Saved data entries:

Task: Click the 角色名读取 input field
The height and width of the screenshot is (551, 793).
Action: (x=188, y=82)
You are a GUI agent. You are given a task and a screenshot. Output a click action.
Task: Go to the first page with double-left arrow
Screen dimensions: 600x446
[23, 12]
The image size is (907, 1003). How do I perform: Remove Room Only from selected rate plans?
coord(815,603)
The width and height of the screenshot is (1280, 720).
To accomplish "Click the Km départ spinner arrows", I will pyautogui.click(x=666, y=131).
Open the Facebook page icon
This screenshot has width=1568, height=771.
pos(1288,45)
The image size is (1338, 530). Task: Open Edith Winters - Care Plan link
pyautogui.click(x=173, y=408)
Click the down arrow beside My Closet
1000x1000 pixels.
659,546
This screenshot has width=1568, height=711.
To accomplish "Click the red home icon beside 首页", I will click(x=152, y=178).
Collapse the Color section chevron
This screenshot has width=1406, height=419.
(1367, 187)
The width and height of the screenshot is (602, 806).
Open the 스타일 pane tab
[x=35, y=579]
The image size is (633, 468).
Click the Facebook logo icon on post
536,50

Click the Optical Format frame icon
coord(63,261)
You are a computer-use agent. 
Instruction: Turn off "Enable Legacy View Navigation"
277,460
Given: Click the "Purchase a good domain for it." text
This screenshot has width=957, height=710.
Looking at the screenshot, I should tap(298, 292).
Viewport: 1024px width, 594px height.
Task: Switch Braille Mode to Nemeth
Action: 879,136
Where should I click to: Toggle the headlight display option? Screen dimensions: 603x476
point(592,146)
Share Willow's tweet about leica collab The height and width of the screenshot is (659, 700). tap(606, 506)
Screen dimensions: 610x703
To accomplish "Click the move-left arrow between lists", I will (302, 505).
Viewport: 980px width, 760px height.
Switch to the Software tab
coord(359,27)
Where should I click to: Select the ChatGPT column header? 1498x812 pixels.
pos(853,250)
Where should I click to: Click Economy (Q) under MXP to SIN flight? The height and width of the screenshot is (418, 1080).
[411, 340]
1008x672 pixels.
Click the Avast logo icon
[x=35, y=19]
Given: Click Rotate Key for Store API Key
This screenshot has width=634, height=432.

## Problem details:
When a line in the records above contains the word "agent", copy it.

## Result below:
You are a GUI agent. You are given a task and a screenshot. Output a click action.
You are a computer-use agent. 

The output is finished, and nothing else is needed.